Friday, July 25, 2008

Perplexing Camps of Politics

We Americans like to think of ourselves as independent thinkers. Each of us has been culturally impacted with the importance of expressing our individuality, or whatever stamp we imagine ourselves to bear, in a way unlike others around us. This is in contrast, I've heard, with the Chinese, who instead pride themselves on how alike they are, how they find power in sameness, in oneness. And yet, I'm not sure how individual we Americans have all learned to be. The teenage years are probably the time of life when one would expect self-expression to be at an all-time high, and yet...don't you see a lot of teens that can be more or less categorized into groups based on appearance? (I know, this is a shallow approach, only skin-deep, and may seem judgmental. I'm only developing a point so far, so bear with me.) Teens (and the rest of us) don't generally want to appear too different, too unique, too without precedent. There is a line most don't dare to cross, and most know exactly where that line is, whether for themselves or those around them. To an extent this effort is conscious, and to an extent it is an unconscious response to the culture. If teens want to be different from anyone, it is likely that they want to be different from their parents--whether to say, perhaps, that they've found the modern look that has eluded their parents, or to say that they are individual and unique, apart from parental influence, or to lash out against their parents' values, teens tend to be the same as others in their age group, or just a few years older, who they admire.
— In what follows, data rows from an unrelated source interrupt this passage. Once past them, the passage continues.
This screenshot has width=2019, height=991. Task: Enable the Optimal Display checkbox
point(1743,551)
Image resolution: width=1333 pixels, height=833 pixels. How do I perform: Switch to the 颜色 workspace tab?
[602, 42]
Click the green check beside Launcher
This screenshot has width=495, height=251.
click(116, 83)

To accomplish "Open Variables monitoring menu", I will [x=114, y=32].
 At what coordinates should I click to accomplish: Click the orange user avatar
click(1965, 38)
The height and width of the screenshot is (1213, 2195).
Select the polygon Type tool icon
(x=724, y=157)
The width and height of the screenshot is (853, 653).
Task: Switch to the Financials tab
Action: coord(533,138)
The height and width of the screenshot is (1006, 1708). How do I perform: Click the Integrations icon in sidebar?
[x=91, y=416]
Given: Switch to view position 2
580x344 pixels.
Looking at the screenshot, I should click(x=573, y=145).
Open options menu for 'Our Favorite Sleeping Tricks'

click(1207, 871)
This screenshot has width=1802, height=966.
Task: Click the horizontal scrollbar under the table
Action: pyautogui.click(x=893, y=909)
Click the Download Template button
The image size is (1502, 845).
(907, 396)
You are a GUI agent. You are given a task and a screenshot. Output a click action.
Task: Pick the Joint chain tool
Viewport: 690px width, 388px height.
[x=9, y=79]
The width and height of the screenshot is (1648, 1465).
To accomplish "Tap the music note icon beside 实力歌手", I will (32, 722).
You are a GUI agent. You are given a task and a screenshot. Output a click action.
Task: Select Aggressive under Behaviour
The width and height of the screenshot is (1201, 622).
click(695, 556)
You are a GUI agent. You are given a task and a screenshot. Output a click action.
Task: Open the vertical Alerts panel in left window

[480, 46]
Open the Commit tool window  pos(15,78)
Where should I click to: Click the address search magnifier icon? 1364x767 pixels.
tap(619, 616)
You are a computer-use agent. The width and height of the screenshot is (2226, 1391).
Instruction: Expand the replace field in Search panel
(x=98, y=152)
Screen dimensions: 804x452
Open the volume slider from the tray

So yes, Americans are individualistic--to a point. To a point, though, we have a herd mentality and like to find similar folk who believe and dress and live in the same way that we do. I've been pondering this in terms of our political parties. There are two strong parties, and a few insignificant parties that don't stand a chance in the elections. The Republicans and the Democrats monopolize the scene, and we voters willingly group ourselves in one camp or the other. As a Christian I've ended up in the Republican camp though I've always said that I vote not Republican per se, but pro-life. That has been the determining factor for me, and if a candidate doesn't state a stance on that issue or says he's pro-choice, he generally doesn't get my vote, even if it means I don't vote at all.
The odd thing is that these two parties tend to swing to one side or the other on various issues. The Republicans tend to have the pro-life candidates, but not all of their candidates are pro-life. The Democrasts tend to have pro-choice candidates, almost without exception. The alignment of issues within the parties doesn't speak to me as being consistent, though. I would think that logically, compassion would rule in the camp that is pro-life, and expediency would rule in the camp that is pro-choice. It seems instead that the opposite is true, and I have a hard time trying to fathom the reasoning behind it.
It would seem that Christians would be not only pro-life, but environmentalist, seeing that God's creation is something over which we are to be good stewards. We should also be concerned about moral and humane issues at home and around the globe. We should be the least concerned about the economy, because as believers we know that God provides for His own, that if we are about His work, He will provide for us (2 Corinthians 9:10-11 Now He who supplies seed to the sower and bread for food will supply and multiply your seed for sowing and increase the harvest of your righteousness; you will be enriched in everything for all liberality, which through us is producing thanksgiving to God.). It strikes me that the unbeliever would be the logical one to be concerned most about the economy, about roads, about big business. You would think that the unbeliever would care less about the environment if it takes more effort to do so and is inconveniencing. I truly don't understand this alignment of issues! I wish we had more candidates, more parties if necessary, and could choose someone who would reflect the things that God's word says that we should concern ourselves with.
So whereas I used to find politics a fairly cut-and-dried arena of life, this year I find it confusing, perplexing, disheartening. I can't in good conscience vote for a pro-choice candidate, because I find their hearts to be murderous and bent on expediency in the worst regard; yet how do I vote? What is the right alignment of issues? Why do we so blindly follow these two camps? Why are their stances so strong and yet confusing? This in America, where individualism and independence supposedly reign supreme. It's a scrawny supreme, in my book, where politics is concerned.